The ARD program is a pretrial diversion option offered to first-time DUI offenders who agree to follow a court-mandated probationary program in exchange for the suspension of their charges. Acceptance into the ARD program is left to the discretion of the District Attorney in the county where the arrest took place, as are the specific terms of the program. These terms can include things like alcohol or drug rehabilitation, community service, or restitution to victims, all conducted under the supervision of the courts, often with assistance from a DUI attorney. Similar programs exist in some other states, including Kansas, Massachusetts, and the District of Columbia.

The benefits of these pretrial diversion programs are that the defendant is not required to admit guilt, and penalties like license suspension are often mitigated. In Pennsylvania, defendants who successfully complete their ARD programs can also apply to have their records expunged of the DUI complaint. Provided these defendants are not arrested for DUI again for a specific period of time, the courts will look back and see that no previous crime exists. This means that, should a second arrest occur after this "look-back" period, the defendant will still be considered a first-time offender.

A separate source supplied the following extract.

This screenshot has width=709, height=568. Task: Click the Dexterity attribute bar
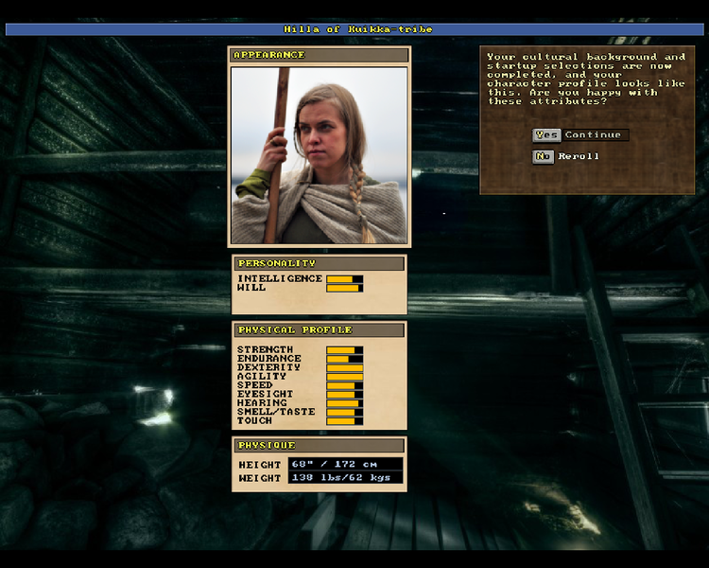click(344, 368)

It is the look back period that is currently being debated in courts throughout the commonwealth. This is because in February of 2004, the Pennsylvania legislature lengthened this period from seven to ten years. Many argue that this change has violated the rights of defendants who were arrested for the second time more than seven years, but fewer than ten years, after completing the ARD program.

In some areas, the ARD agreements did not reference the statute; rather, defendants explicitly agreed to a seven year look back period. Some of these defendants have been sentenced as second-time offenders, exactly the thing they were guaranteed would not happen when they applied to and completed the terms of the ARD program.

Attorneys for these defendants claim that their due process rights are being violated and that applying the new law to their cases is unconstitutional. And many attorneys throughout the state have criticized the new law and the inappropriateness of applying it retroactively, essentially changing the terms of an agreement that has already been fulfilled. They also question the constitutionality of calling the subsequent arrest a "second offense" when the ARD agreement clearly states that acceptance into the program is not an admission of guilt.

Appellate courts have so far agreed, overturning one defendant's second-offense sentence on April 27, 2006. Judge H. William White said that "constitutional rights are violated because the commonwealth changed the terms surrounding the ARD agreement." It is now up to the state Superior Court to decide whether they agree with the county courts that "a defendant who accepts ARD falls into a category that is quite distinguishable from those who are convicted after a trial or a plea."